Exact copies of all the lines below are required.

Data extract ::
• • •
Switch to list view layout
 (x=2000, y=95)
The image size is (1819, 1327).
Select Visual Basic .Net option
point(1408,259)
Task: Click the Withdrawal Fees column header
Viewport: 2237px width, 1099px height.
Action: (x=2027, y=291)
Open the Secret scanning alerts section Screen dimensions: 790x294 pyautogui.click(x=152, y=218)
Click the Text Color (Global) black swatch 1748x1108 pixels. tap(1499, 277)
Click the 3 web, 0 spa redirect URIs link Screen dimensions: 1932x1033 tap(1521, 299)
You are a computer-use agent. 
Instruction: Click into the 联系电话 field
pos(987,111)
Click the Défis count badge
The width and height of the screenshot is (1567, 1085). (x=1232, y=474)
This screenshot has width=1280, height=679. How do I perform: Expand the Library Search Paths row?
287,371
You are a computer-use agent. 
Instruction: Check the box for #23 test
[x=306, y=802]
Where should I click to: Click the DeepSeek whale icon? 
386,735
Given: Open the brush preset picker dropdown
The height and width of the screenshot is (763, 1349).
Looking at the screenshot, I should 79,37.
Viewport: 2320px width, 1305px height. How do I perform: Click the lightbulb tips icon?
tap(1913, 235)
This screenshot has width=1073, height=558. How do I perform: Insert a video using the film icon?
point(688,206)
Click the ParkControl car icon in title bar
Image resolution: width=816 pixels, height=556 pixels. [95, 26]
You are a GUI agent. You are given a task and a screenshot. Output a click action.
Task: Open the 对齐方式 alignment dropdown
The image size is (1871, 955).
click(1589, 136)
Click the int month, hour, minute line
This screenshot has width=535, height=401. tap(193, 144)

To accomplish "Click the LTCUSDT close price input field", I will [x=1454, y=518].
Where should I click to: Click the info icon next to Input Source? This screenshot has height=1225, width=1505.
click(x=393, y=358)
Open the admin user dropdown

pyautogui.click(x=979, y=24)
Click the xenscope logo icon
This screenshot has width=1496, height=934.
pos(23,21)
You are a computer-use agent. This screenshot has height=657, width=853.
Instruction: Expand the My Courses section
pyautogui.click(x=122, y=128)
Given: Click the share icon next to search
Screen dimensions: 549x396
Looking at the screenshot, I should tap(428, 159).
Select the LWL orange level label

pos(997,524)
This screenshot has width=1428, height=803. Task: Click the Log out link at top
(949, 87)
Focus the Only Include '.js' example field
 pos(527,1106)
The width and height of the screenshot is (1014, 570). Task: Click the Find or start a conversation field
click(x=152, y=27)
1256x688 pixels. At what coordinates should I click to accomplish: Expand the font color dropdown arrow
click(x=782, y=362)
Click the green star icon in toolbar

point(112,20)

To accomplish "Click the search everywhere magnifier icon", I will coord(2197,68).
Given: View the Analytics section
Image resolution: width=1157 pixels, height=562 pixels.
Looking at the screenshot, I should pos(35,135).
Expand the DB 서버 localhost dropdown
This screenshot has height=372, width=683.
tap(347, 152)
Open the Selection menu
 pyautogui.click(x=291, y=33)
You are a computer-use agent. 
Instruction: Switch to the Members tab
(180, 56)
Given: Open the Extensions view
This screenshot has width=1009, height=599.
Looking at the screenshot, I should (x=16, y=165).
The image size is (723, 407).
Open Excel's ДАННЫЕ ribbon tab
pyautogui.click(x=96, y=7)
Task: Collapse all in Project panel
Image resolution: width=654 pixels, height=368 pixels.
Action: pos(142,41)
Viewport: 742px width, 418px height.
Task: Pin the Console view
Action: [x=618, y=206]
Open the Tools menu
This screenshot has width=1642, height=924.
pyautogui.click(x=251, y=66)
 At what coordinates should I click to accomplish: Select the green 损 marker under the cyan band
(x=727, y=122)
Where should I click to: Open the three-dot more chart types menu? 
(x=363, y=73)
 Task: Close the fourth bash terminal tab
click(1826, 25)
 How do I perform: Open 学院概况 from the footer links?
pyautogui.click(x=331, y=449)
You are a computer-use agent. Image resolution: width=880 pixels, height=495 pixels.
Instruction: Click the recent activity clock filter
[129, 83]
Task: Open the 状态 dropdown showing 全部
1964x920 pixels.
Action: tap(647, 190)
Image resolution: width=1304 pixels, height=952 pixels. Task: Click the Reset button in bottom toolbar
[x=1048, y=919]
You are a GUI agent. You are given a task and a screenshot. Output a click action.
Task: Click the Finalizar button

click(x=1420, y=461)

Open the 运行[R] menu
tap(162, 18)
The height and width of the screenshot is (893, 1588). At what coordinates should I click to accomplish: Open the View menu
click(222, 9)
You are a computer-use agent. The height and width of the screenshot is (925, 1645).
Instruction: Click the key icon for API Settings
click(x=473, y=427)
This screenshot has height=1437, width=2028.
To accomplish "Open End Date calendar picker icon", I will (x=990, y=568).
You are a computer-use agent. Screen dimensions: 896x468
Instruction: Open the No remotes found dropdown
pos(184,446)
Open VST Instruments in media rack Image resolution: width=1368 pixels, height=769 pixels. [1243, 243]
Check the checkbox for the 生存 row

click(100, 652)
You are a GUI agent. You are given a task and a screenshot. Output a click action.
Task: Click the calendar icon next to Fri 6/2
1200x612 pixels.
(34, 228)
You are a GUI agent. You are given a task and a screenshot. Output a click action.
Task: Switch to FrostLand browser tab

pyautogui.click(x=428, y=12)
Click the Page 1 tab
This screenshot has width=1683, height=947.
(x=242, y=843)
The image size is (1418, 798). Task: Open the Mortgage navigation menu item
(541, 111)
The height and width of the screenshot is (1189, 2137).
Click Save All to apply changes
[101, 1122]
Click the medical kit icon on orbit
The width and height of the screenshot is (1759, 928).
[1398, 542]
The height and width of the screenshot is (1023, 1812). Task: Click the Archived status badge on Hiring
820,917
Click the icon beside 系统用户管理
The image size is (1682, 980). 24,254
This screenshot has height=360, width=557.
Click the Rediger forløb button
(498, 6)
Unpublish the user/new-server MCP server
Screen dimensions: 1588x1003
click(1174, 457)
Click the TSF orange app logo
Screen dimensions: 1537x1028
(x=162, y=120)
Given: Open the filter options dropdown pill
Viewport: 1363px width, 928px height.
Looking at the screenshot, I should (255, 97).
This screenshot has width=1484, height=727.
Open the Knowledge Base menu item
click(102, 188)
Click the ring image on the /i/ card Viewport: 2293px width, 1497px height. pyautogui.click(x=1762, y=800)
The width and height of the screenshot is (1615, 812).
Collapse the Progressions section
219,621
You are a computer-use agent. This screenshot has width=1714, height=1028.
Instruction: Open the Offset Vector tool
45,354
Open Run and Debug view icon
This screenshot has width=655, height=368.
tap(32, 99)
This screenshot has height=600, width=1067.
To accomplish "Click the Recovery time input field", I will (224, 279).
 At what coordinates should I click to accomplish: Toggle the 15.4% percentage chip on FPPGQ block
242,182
• • •
Output below ::
Switch to list view layout
 (x=2000, y=95)
The image size is (1819, 1327).
Select Visual Basic .Net option
point(1408,259)
Task: Click the Withdrawal Fees column header
Viewport: 2237px width, 1099px height.
Action: (x=2027, y=291)
Open the Secret scanning alerts section Screen dimensions: 790x294 pyautogui.click(x=152, y=218)
Click the Text Color (Global) black swatch 1748x1108 pixels. tap(1499, 277)
Click the 3 web, 0 spa redirect URIs link Screen dimensions: 1932x1033 tap(1521, 299)
You are a computer-use agent. 
Instruction: Click into the 联系电话 field
pos(987,111)
Click the Défis count badge
The width and height of the screenshot is (1567, 1085). (x=1232, y=474)
This screenshot has width=1280, height=679. How do I perform: Expand the Library Search Paths row?
287,371
You are a computer-use agent. 
Instruction: Check the box for #23 test
[x=306, y=802]
Where should I click to: Click the DeepSeek whale icon? 
386,735
Given: Open the brush preset picker dropdown
The height and width of the screenshot is (763, 1349).
Looking at the screenshot, I should 79,37.
Viewport: 2320px width, 1305px height. How do I perform: Click the lightbulb tips icon?
tap(1913, 235)
This screenshot has width=1073, height=558. How do I perform: Insert a video using the film icon?
point(688,206)
Click the ParkControl car icon in title bar
Image resolution: width=816 pixels, height=556 pixels. [95, 26]
You are a GUI agent. You are given a task and a screenshot. Output a click action.
Task: Open the 对齐方式 alignment dropdown
The image size is (1871, 955).
click(1589, 136)
Click the int month, hour, minute line
This screenshot has width=535, height=401. tap(193, 144)

To accomplish "Click the LTCUSDT close price input field", I will [x=1454, y=518].
Where should I click to: Click the info icon next to Input Source? This screenshot has height=1225, width=1505.
click(x=393, y=358)
Open the admin user dropdown

pyautogui.click(x=979, y=24)
Click the xenscope logo icon
This screenshot has width=1496, height=934.
pos(23,21)
You are a computer-use agent. This screenshot has height=657, width=853.
Instruction: Expand the My Courses section
pyautogui.click(x=122, y=128)
Given: Click the share icon next to search
Screen dimensions: 549x396
Looking at the screenshot, I should tap(428, 159).
Select the LWL orange level label

pos(997,524)
This screenshot has width=1428, height=803. Task: Click the Log out link at top
(949, 87)
Focus the Only Include '.js' example field
 pos(527,1106)
The width and height of the screenshot is (1014, 570). Task: Click the Find or start a conversation field
click(x=152, y=27)
1256x688 pixels. At what coordinates should I click to accomplish: Expand the font color dropdown arrow
click(x=782, y=362)
Click the green star icon in toolbar

point(112,20)

To accomplish "Click the search everywhere magnifier icon", I will coord(2197,68).
Given: View the Analytics section
Image resolution: width=1157 pixels, height=562 pixels.
Looking at the screenshot, I should pos(35,135).
Expand the DB 서버 localhost dropdown
This screenshot has height=372, width=683.
tap(347, 152)
Open the Selection menu
 pyautogui.click(x=291, y=33)
You are a computer-use agent. 
Instruction: Switch to the Members tab
(180, 56)
Given: Open the Extensions view
This screenshot has width=1009, height=599.
Looking at the screenshot, I should (x=16, y=165).
The image size is (723, 407).
Open Excel's ДАННЫЕ ribbon tab
pyautogui.click(x=96, y=7)
Task: Collapse all in Project panel
Image resolution: width=654 pixels, height=368 pixels.
Action: pos(142,41)
Viewport: 742px width, 418px height.
Task: Pin the Console view
Action: [x=618, y=206]
Open the Tools menu
This screenshot has width=1642, height=924.
pyautogui.click(x=251, y=66)
 At what coordinates should I click to accomplish: Select the green 损 marker under the cyan band
(x=727, y=122)
Where should I click to: Open the three-dot more chart types menu? 
(x=363, y=73)
 Task: Close the fourth bash terminal tab
click(1826, 25)
 How do I perform: Open 学院概况 from the footer links?
pyautogui.click(x=331, y=449)
You are a computer-use agent. Image resolution: width=880 pixels, height=495 pixels.
Instruction: Click the recent activity clock filter
[129, 83]
Task: Open the 状态 dropdown showing 全部
1964x920 pixels.
Action: tap(647, 190)
Image resolution: width=1304 pixels, height=952 pixels. Task: Click the Reset button in bottom toolbar
[x=1048, y=919]
You are a GUI agent. You are given a task and a screenshot. Output a click action.
Task: Click the Finalizar button

click(x=1420, y=461)

Open the 运行[R] menu
tap(162, 18)
The height and width of the screenshot is (893, 1588). At what coordinates should I click to accomplish: Open the View menu
click(222, 9)
You are a computer-use agent. The height and width of the screenshot is (925, 1645).
Instruction: Click the key icon for API Settings
click(x=473, y=427)
This screenshot has height=1437, width=2028.
To accomplish "Open End Date calendar picker icon", I will (x=990, y=568).
You are a computer-use agent. Screen dimensions: 896x468
Instruction: Open the No remotes found dropdown
pos(184,446)
Open VST Instruments in media rack Image resolution: width=1368 pixels, height=769 pixels. [1243, 243]
Check the checkbox for the 生存 row

click(100, 652)
You are a GUI agent. You are given a task and a screenshot. Output a click action.
Task: Click the calendar icon next to Fri 6/2
1200x612 pixels.
(34, 228)
You are a GUI agent. You are given a task and a screenshot. Output a click action.
Task: Switch to FrostLand browser tab

pyautogui.click(x=428, y=12)
Click the Page 1 tab
This screenshot has width=1683, height=947.
(x=242, y=843)
The image size is (1418, 798). Task: Open the Mortgage navigation menu item
(541, 111)
The height and width of the screenshot is (1189, 2137).
Click Save All to apply changes
[101, 1122]
Click the medical kit icon on orbit
The width and height of the screenshot is (1759, 928).
[1398, 542]
The height and width of the screenshot is (1023, 1812). Task: Click the Archived status badge on Hiring
820,917
Click the icon beside 系统用户管理
The image size is (1682, 980). 24,254
This screenshot has height=360, width=557.
Click the Rediger forløb button
(498, 6)
Unpublish the user/new-server MCP server
Screen dimensions: 1588x1003
click(1174, 457)
Click the TSF orange app logo
Screen dimensions: 1537x1028
(x=162, y=120)
Given: Open the filter options dropdown pill
Viewport: 1363px width, 928px height.
Looking at the screenshot, I should (255, 97).
This screenshot has width=1484, height=727.
Open the Knowledge Base menu item
click(102, 188)
Click the ring image on the /i/ card Viewport: 2293px width, 1497px height. pyautogui.click(x=1762, y=800)
The width and height of the screenshot is (1615, 812).
Collapse the Progressions section
219,621
You are a computer-use agent. This screenshot has width=1714, height=1028.
Instruction: Open the Offset Vector tool
45,354
Open Run and Debug view icon
This screenshot has width=655, height=368.
tap(32, 99)
This screenshot has height=600, width=1067.
To accomplish "Click the Recovery time input field", I will (224, 279).
 At what coordinates should I click to accomplish: Toggle the 15.4% percentage chip on FPPGQ block
242,182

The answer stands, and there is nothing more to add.